*TASK ITEM*. The span to copy runs from the line containing "Image resolution: width=600" to the last line below. Copy it exactly, with nothing else.
**********
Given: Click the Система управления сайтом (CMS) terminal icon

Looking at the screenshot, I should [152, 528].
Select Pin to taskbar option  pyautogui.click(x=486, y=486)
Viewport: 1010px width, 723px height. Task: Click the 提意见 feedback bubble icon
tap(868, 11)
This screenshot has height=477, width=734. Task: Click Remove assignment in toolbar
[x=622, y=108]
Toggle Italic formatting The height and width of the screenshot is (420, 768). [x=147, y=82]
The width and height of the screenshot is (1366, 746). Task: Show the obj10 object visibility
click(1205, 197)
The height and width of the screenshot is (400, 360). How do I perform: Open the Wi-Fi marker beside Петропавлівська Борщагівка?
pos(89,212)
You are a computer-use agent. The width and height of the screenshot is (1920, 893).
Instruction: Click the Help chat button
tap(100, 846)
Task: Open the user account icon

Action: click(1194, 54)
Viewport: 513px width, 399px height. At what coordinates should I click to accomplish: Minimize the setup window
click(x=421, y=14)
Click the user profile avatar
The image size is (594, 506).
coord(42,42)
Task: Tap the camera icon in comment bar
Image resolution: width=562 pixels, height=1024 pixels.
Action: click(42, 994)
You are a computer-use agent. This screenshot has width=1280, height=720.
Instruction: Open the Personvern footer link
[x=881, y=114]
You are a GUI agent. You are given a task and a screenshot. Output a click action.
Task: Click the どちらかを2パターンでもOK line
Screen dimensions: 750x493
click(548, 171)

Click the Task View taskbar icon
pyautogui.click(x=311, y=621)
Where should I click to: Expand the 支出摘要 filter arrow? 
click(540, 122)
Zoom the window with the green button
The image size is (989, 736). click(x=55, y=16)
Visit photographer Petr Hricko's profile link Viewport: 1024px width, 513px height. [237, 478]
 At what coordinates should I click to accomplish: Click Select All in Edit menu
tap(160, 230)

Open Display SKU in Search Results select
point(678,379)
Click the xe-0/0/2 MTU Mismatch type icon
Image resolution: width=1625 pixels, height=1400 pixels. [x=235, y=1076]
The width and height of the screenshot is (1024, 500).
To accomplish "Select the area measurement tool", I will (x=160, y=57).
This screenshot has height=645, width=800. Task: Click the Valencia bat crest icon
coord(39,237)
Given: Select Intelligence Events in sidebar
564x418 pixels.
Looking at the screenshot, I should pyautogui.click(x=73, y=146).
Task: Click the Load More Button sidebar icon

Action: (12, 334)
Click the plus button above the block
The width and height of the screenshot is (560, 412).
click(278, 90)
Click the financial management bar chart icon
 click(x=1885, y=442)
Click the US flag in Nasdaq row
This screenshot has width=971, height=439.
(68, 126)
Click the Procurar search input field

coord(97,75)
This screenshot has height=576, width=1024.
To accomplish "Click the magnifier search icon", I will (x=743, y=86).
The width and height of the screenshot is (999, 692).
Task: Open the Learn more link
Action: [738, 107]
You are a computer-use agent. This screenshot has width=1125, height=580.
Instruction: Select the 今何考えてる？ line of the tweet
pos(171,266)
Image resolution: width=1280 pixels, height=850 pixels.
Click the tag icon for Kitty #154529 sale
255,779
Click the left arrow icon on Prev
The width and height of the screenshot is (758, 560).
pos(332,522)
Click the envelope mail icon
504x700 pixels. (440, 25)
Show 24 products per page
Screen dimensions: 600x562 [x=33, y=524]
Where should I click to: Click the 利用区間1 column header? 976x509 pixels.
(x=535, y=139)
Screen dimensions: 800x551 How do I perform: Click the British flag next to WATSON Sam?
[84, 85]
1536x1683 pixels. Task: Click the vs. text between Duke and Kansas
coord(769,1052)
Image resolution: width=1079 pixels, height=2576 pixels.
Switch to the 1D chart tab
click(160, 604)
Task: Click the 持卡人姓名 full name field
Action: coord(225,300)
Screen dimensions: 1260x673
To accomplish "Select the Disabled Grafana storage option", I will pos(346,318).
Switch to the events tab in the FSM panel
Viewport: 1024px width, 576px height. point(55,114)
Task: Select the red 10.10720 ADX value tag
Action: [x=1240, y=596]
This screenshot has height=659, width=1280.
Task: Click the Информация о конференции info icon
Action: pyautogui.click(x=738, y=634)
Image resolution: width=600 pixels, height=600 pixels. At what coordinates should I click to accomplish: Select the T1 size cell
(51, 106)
**********
*OUTPUT OF THE TASK*.
Image resolution: width=600 pixels, height=600 pixels. At what coordinates should I click to accomplish: Select the T1 size cell
(51, 106)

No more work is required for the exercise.